[Task requirements]:
Rewrite the rows below as a numbered list, one line per item, skipping any blank lines and leaving out the pictures.

-----

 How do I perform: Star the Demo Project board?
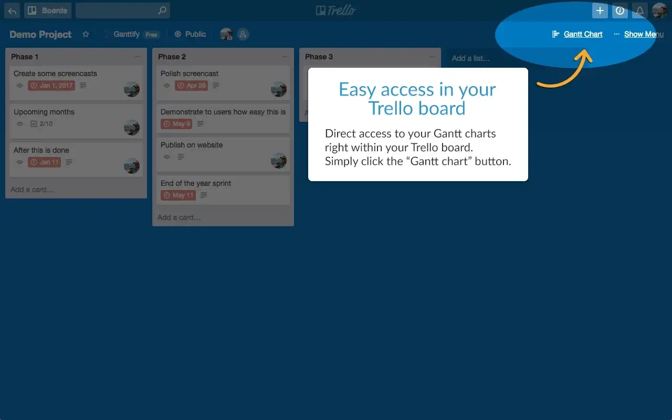[x=86, y=34]
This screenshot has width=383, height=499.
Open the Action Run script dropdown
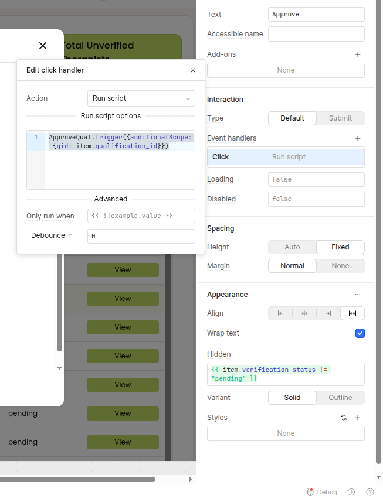coord(141,98)
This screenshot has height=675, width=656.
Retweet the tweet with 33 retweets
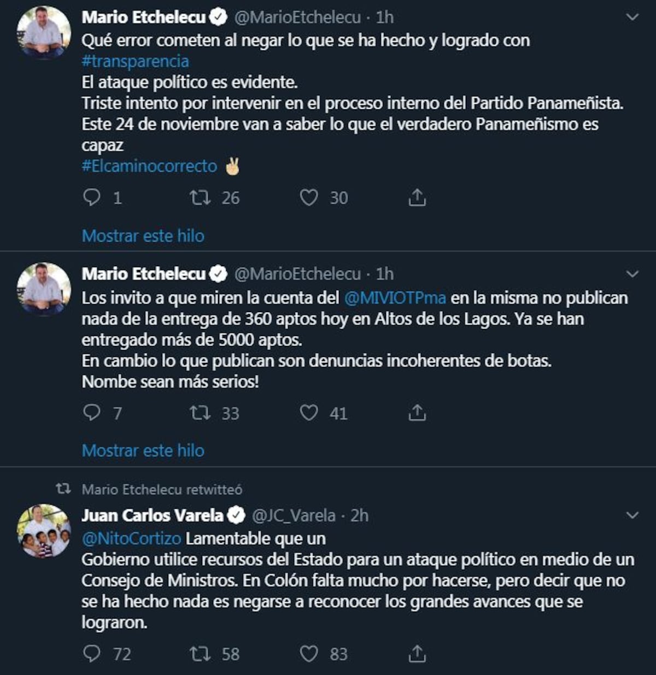coord(200,413)
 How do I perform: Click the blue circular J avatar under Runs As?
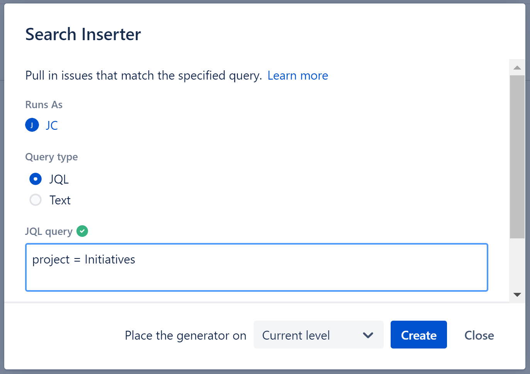(x=32, y=125)
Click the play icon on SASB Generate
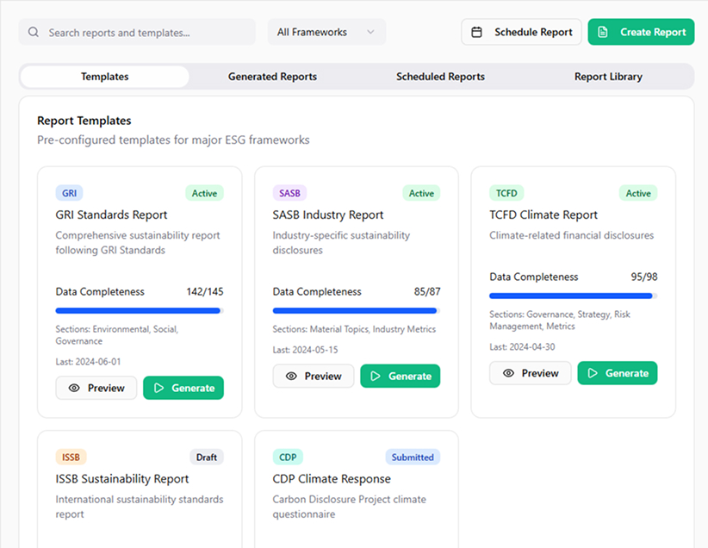 click(x=376, y=377)
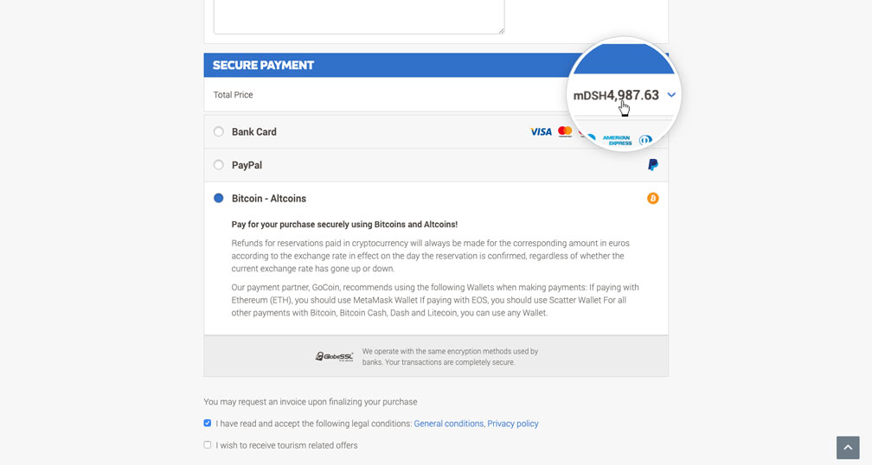Click the text area resize handle

(501, 30)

-----

[Full output]:
1.  How do I perform: Star the Demo Project board?
2. [x=86, y=34]
3. This screenshot has width=383, height=499.
4. Open the Action Run script dropdown
5. coord(141,98)
6. This screenshot has height=675, width=656.
7. Retweet the tweet with 33 retweets
8. coord(200,413)
9.  How do I perform: Click the blue circular J avatar under Runs As?
10. (x=32, y=125)
11. Click the play icon on SASB Generate
12.  click(x=376, y=377)
13. Click the text area resize handle
14. (501, 30)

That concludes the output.